WORK INSTRUCTION: Scan the entries below for the word "Features" and copy every line where it turns up.

DATA RECORDS:

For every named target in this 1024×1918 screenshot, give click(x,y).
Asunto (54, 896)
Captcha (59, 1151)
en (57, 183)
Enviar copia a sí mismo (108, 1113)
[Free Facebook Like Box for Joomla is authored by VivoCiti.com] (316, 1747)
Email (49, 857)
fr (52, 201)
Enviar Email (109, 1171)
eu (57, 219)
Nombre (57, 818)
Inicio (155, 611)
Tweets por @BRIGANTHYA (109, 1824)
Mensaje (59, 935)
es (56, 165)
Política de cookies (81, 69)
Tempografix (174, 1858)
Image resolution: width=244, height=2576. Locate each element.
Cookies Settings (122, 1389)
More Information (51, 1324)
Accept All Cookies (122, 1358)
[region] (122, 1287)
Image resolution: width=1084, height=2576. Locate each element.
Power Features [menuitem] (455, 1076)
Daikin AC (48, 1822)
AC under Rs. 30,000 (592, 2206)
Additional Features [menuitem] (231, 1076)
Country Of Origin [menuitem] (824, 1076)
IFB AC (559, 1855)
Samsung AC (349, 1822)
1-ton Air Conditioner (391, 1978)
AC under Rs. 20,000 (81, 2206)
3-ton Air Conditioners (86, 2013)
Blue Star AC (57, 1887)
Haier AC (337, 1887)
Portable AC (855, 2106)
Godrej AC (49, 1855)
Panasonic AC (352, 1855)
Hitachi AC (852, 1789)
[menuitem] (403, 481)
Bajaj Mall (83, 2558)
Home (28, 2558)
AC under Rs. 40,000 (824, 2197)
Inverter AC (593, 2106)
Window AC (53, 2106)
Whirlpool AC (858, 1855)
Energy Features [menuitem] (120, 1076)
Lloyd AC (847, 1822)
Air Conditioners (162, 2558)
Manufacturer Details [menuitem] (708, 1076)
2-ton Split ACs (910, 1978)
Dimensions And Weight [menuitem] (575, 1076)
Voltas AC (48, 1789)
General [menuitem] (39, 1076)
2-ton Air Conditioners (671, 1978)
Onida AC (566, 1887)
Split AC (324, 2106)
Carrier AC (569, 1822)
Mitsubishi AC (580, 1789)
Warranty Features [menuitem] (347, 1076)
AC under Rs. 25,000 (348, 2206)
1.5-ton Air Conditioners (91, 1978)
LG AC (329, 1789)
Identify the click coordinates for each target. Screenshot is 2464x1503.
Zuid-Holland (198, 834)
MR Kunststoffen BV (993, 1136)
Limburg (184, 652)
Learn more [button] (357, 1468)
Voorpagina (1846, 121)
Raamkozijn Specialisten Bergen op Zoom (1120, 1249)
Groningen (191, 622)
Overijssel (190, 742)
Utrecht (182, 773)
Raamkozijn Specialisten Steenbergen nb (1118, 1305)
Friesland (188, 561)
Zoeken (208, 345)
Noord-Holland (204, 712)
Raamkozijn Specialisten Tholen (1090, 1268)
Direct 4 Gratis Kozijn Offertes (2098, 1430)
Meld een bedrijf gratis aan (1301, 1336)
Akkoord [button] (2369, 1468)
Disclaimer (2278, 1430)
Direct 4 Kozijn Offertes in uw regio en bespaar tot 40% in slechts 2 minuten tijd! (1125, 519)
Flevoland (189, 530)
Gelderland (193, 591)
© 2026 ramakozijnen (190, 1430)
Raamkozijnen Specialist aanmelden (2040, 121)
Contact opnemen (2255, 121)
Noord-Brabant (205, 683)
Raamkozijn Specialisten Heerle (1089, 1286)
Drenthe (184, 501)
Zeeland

SOLUTION TO THIS PROBLEM:
Power Features [menuitem] (455, 1076)
Additional Features [menuitem] (231, 1076)
Energy Features [menuitem] (120, 1076)
Warranty Features [menuitem] (347, 1076)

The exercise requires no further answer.